[Compito A] Secondo il brano sul 41 bis, a quale emittente ha rilasciato la sua dichiarazione Gian Carlo Caselli?
[Compito B] Nel brano sul 41 bis, quali persone vengono citate per nome o cognome? Indicale tutte.
[Compito C] Riscrivi in forma più breve il paragrafo del brano sul 41 bis che inizia con "La dichiarazione del procuratore Caselli", mantenendone i fatti principali.

Riformare il 41 bis. A proposito di emergenze


“La 41 bis e’ una norma intrisa del sangue e dell’intelligenza di due grandi magistrati come Falcone e Borsellino, ma nel corso degli anni ha subito un sostanziale depotenziamento”. Lo ha detto a Sky Tg24 il procuratore generale della Procura di Torino, Gian Carlo Caselli. “Certamente serve un aggiornamento sulla base delle esperienze acquisite e dei mutamenti avvenuti in questi anni”.


La dichiarazione del procuratore Caselli giunge all’indomani dell’ennesima decisione di un Tribunale di sorveglianza, chiamato a pronunciarsi sull’ennesima richiesta di revoca dell’applicazione dell’articolo 41 bis da parte dei legali di un condannato per reati di mafia. L’articolo in questione, inserito nella legge 354 del 26 luglio 1975, in materia di ordinamento penitenziario, prevedeva originariamente al primo comma la possibilità per il ministro della Giustizia di sospendere l’applicazione delle normali regole di trattamento dei detenuti previste dalla stessa legge in casi eccezionali di rivolta o di altre gravi situazioni di emergenza ovvero, quando ricorrano gravi motivi di ordine e di sicurezza pubblica, nei confronti dei detenuti (anche in attesa di giudizio) per reati di terrorismo o eversione.

[Dati forniti]
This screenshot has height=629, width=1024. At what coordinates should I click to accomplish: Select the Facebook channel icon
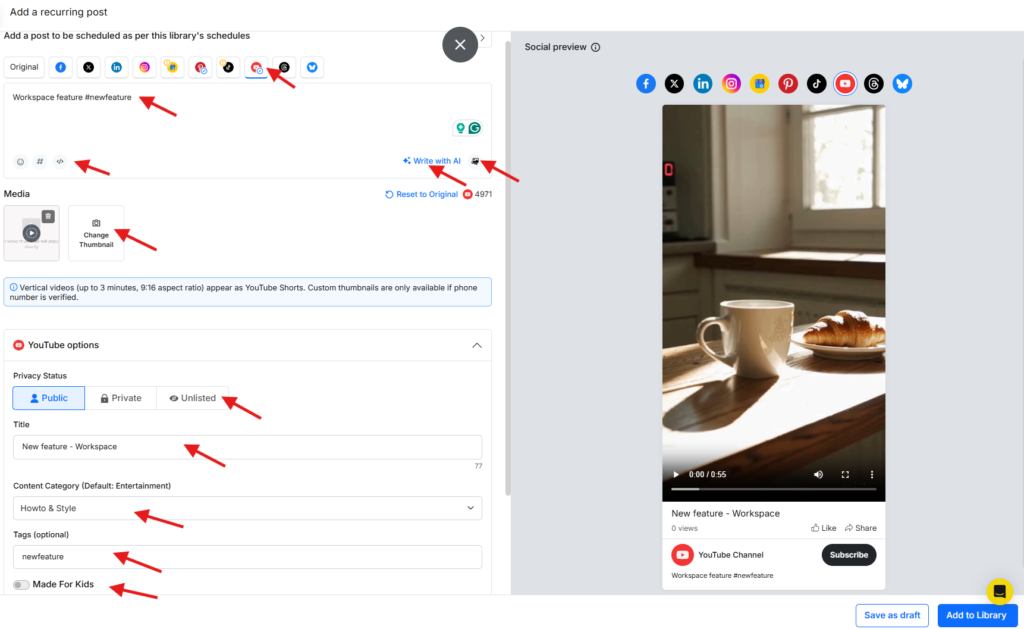point(62,67)
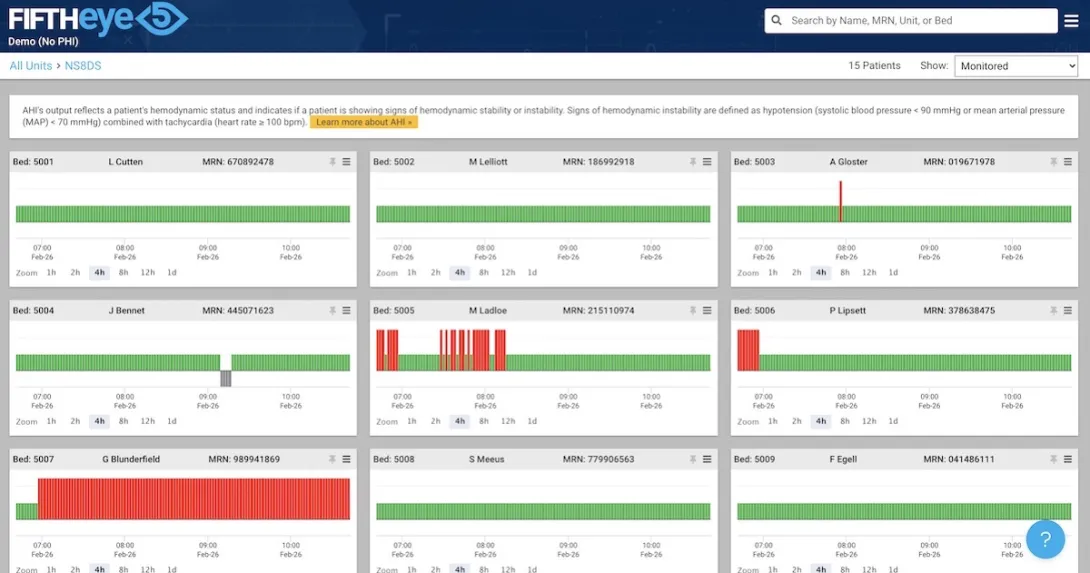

[Risposta A] A Sky Tg24.

[Risposta B] Falcone, Borsellino, Gian Carlo Caselli.

[Risposta C] Caselli ha parlato il giorno dopo l'ennesima decisione di un Tribunale di sorveglianza su una richiesta di revoca del 41 bis, presentata dai legali di un condannato per mafia. L'articolo fa parte della legge 354 del 26 luglio 1975 sull'ordinamento penitenziario. In origine permetteva al ministro della Giustizia di sospendere le normali regole di trattamento dei detenuti in casi eccezionali di rivolta o di altre gravi emergenze. Per gravi motivi di ordine e sicurezza pubblica, la sospensione poteva riguardare anche i detenuti per terrorismo o eversione, compresi quelli in attesa di giudizio.